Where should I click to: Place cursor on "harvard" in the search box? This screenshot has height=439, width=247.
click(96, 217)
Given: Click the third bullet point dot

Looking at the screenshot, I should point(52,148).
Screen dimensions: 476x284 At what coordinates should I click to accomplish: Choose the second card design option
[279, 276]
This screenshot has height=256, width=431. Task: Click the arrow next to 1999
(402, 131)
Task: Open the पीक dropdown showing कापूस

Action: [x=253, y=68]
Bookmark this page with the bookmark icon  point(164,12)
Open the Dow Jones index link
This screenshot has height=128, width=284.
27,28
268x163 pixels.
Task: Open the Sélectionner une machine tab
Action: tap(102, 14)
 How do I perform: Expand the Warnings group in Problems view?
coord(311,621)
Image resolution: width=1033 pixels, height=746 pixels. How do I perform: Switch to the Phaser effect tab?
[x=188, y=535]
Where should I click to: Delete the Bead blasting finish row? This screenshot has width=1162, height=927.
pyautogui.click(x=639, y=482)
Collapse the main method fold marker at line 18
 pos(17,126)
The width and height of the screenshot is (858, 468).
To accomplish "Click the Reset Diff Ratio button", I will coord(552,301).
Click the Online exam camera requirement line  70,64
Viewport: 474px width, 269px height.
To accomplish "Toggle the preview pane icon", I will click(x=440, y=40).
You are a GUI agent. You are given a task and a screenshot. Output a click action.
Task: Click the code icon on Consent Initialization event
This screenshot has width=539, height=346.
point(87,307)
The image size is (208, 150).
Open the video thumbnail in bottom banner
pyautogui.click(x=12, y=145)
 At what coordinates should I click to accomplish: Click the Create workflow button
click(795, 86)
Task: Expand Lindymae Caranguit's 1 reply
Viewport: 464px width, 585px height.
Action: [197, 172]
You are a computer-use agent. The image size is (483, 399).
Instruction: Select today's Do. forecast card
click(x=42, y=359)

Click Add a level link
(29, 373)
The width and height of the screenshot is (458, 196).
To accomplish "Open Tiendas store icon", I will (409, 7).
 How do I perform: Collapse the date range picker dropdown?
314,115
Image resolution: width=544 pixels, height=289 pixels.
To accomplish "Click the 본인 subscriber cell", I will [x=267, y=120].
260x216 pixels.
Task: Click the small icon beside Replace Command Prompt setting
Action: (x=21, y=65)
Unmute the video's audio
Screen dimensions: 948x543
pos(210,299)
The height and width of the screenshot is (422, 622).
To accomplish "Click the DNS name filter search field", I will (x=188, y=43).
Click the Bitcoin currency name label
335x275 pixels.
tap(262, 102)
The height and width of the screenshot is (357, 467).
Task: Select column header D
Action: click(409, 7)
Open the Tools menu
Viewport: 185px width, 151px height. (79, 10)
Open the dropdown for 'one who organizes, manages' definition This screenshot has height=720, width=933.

********

How to complete this task ->
The whole listing must be reproduced exactly. Do not skip a line.

Written solution ->
Where should I click to: Place cursor on "harvard" in the search box? This screenshot has height=439, width=247.
click(96, 217)
Given: Click the third bullet point dot

Looking at the screenshot, I should point(52,148).
Screen dimensions: 476x284 At what coordinates should I click to accomplish: Choose the second card design option
[279, 276]
This screenshot has height=256, width=431. Task: Click the arrow next to 1999
(402, 131)
Task: Open the पीक dropdown showing कापूस

Action: [x=253, y=68]
Bookmark this page with the bookmark icon  point(164,12)
Open the Dow Jones index link
This screenshot has height=128, width=284.
27,28
268x163 pixels.
Task: Open the Sélectionner une machine tab
Action: tap(102, 14)
 How do I perform: Expand the Warnings group in Problems view?
coord(311,621)
Image resolution: width=1033 pixels, height=746 pixels. How do I perform: Switch to the Phaser effect tab?
[x=188, y=535]
Where should I click to: Delete the Bead blasting finish row? This screenshot has width=1162, height=927.
pyautogui.click(x=639, y=482)
Collapse the main method fold marker at line 18
 pos(17,126)
The width and height of the screenshot is (858, 468).
To accomplish "Click the Reset Diff Ratio button", I will coord(552,301).
Click the Online exam camera requirement line  70,64
Viewport: 474px width, 269px height.
To accomplish "Toggle the preview pane icon", I will click(x=440, y=40).
You are a GUI agent. You are given a task and a screenshot. Output a click action.
Task: Click the code icon on Consent Initialization event
This screenshot has width=539, height=346.
point(87,307)
The image size is (208, 150).
Open the video thumbnail in bottom banner
pyautogui.click(x=12, y=145)
 At what coordinates should I click to accomplish: Click the Create workflow button
click(795, 86)
Task: Expand Lindymae Caranguit's 1 reply
Viewport: 464px width, 585px height.
Action: [197, 172]
You are a computer-use agent. The image size is (483, 399).
Instruction: Select today's Do. forecast card
click(x=42, y=359)

Click Add a level link
(29, 373)
The width and height of the screenshot is (458, 196).
To accomplish "Open Tiendas store icon", I will (409, 7).
 How do I perform: Collapse the date range picker dropdown?
314,115
Image resolution: width=544 pixels, height=289 pixels.
To accomplish "Click the 본인 subscriber cell", I will [x=267, y=120].
260x216 pixels.
Task: Click the small icon beside Replace Command Prompt setting
Action: (x=21, y=65)
Unmute the video's audio
Screen dimensions: 948x543
pos(210,299)
The height and width of the screenshot is (422, 622).
To accomplish "Click the DNS name filter search field", I will (x=188, y=43).
Click the Bitcoin currency name label
335x275 pixels.
tap(262, 102)
The height and width of the screenshot is (357, 467).
Task: Select column header D
Action: click(409, 7)
Open the Tools menu
Viewport: 185px width, 151px height. (79, 10)
Open the dropdown for 'one who organizes, manages' definition This screenshot has height=720, width=933.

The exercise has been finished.